Well, you just have become yet another witness of the decay of the GNU toolchain. Besides that gcc and glibc becomes more and more bloated every day, gcc bugreports being randomly closed without fixing them and so on, we since some time have the beautifull PT_GNU_STACK feature in every GNU tool which tries very hard to make the stack of application executable, without grsec your system will be more vulnerable, with grsec stuff will fail hard as grsec will not give apps an executable stack if they dont need one and the redhead ehm i mean gnu libc/loader/… will then simply refuse to continue if the unneccesary executablity isnt provided
what exactly is PT_GNU_STACK?
PT_GNU_STACK is a entry in the elf file format which contains the access rights (read, write, execute) of the stack, so far so good, nothing bad here, the problem is how these access rights are choosen by the tools …
The idea behind PT_GNU_STACK / choosing the access rights
The stack is always read and writeable obviously thats needed, so we are left with the question about it being executable, when linking objects together into an library or libraries into an application, a single object requireing an executable stack will cause the final application and all libraries which contain that object to need an executable stack, if no object needs an executable stack the final application wont need one either
The design and implementation of PT_GNU_STACK
Every tool in the gnu toolchain will from source over assembly, objects and libraries to final application merge the PT_GNU_STACK access rights so that a single object needing a executable stack will cause the final application to need one, in case of doubt (no PT_GNU_STACK entry) the default is that the specific object needs an executable stack
The problem with this / the total failure of the PT_GNU_STACK idea
Undecideablility at the compilation and assembly level
Deciding if a piece of code needs an executable stack is proofably not possible, its indeed equivalent to solving the halting problem …

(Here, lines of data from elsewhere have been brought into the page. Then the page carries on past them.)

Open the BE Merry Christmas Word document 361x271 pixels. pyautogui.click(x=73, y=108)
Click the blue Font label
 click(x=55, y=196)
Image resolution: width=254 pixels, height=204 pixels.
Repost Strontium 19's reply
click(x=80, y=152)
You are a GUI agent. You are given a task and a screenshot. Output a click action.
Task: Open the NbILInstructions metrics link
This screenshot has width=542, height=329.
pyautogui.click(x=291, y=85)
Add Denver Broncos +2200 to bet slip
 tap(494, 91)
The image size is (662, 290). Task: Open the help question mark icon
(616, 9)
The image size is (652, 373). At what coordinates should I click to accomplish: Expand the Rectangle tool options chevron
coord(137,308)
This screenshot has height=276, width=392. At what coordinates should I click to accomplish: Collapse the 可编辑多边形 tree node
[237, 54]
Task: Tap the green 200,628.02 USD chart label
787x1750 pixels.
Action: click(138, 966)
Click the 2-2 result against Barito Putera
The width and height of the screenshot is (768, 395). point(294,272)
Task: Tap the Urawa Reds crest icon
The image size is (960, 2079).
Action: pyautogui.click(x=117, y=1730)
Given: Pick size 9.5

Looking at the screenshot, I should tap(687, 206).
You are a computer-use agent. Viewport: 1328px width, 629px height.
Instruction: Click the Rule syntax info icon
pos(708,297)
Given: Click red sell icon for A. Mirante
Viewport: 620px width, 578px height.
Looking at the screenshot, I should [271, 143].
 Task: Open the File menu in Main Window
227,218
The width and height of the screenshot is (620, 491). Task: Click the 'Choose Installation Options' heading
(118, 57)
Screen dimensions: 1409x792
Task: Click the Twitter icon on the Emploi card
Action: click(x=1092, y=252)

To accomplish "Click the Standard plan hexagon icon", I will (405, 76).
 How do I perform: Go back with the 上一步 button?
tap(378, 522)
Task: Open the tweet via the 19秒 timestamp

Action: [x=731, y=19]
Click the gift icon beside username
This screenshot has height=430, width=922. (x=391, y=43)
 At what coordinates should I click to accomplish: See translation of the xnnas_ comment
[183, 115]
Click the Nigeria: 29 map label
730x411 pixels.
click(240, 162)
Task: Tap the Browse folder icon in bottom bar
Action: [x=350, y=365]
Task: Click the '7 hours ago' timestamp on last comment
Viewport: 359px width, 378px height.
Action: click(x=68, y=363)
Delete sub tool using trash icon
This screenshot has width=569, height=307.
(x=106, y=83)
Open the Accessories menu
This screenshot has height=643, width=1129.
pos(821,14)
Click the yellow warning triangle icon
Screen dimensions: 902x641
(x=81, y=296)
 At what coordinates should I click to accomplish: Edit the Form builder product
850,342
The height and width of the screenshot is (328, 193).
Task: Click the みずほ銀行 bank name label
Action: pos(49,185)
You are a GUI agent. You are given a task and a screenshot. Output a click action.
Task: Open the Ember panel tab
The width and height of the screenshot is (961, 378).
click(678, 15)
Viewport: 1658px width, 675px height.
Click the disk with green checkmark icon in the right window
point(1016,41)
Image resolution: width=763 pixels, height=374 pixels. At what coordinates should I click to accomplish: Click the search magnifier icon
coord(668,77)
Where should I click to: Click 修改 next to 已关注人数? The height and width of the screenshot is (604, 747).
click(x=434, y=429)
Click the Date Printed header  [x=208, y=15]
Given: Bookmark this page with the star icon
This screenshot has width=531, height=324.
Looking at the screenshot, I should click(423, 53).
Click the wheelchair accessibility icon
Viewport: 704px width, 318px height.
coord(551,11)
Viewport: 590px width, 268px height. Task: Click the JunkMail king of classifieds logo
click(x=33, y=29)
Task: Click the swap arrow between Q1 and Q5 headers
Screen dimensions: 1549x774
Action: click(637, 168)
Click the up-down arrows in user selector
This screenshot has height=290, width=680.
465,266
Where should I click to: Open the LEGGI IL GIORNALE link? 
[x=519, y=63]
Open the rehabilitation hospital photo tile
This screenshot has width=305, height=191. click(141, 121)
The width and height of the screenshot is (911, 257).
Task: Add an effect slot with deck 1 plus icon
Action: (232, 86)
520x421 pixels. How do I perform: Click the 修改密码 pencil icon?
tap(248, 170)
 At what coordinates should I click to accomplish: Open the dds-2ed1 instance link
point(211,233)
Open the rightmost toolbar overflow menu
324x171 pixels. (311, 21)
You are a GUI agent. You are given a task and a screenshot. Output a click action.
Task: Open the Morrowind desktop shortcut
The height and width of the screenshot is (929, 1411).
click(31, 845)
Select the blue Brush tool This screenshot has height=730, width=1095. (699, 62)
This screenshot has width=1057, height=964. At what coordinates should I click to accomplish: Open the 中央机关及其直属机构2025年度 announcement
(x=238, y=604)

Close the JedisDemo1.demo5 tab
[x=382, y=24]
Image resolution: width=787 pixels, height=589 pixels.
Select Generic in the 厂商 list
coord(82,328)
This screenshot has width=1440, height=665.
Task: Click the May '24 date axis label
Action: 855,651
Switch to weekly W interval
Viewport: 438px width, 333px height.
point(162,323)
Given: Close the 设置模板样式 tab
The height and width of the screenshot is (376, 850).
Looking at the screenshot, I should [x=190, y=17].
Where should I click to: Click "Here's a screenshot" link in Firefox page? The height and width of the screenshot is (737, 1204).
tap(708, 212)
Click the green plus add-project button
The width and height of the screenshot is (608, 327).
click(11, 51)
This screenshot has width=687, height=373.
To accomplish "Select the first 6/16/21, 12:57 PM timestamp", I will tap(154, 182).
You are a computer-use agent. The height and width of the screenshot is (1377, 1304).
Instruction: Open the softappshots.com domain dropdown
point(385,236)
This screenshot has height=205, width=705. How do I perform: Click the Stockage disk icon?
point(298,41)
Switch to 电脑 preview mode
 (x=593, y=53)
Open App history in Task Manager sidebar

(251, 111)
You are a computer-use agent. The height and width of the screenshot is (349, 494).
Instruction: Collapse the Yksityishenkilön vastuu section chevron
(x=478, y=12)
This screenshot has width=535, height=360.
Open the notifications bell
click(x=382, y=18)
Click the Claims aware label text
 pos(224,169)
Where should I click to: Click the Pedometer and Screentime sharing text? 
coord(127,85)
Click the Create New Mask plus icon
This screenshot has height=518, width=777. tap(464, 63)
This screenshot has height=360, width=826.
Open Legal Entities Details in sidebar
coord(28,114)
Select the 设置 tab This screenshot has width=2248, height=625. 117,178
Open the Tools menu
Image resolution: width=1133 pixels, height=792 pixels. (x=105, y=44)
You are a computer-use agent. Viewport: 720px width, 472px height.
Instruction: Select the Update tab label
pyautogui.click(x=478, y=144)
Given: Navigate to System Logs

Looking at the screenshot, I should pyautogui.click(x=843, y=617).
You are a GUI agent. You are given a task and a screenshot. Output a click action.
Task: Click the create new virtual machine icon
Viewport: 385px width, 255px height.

so gcc, gas and so on guess if a pice of code needs an executeable stack and if they are unsure, they claim that it does
Undecideablility at the global level
For example calling a function through a global pointer, the compiler compiling that file cant decide about the stack access rights as it doesnt know all code which changes the pointer, the linker later would have to dissassemble the object files again just to have the info needed to decide it …
several definitions of executability
If you execute code on the stack, does it need to be executable? if you use redheads execshield then AFAIK yes, if you use grsec it depends upon the code, as grsec can detect and emulate some common and harmless sequences of instrucions on the stack (trampolines)
Even if an application needs an executable stack for some feature
Theres no need to have an executable stack if that feature isnt used, actually applications might explicily try to enable / disable executability of a specific part of memory depening upon needs, gcc will in that case almost certainly claim that the app always needs an executable stack …
All these things cause applications to claim that they require an executable stack while they simply do not, which makes your system much more vulnerable to attacks
The alternative
Mark final applications which need an executable stack as such, make the default to not requireing an executable stack
whats the difference
Well, in practice more then 99% of all applications dont need an executable stack and if a application needs an executable stack but doesnt have one then that causes a clear failure which will be noticed immedeatly and can be fixed by marking that application as needing a executable stack
OTOH the current PT_GNU_STACK system with its pass the flags from source to final app ideally needs corretures to be done for each source file which the gnu tools cant deal with automatically, and there are many more source files then applications not to mention that the error rate at the application level seems to be far in excess of 1%
furthermore marking an app as requireing an executable stack while it actually doesnt, wont produce any warning, error or otherwise any hint that something is wrong while security is greatly impaired
The revolution will not be televised. Shoot, it won’t even compile.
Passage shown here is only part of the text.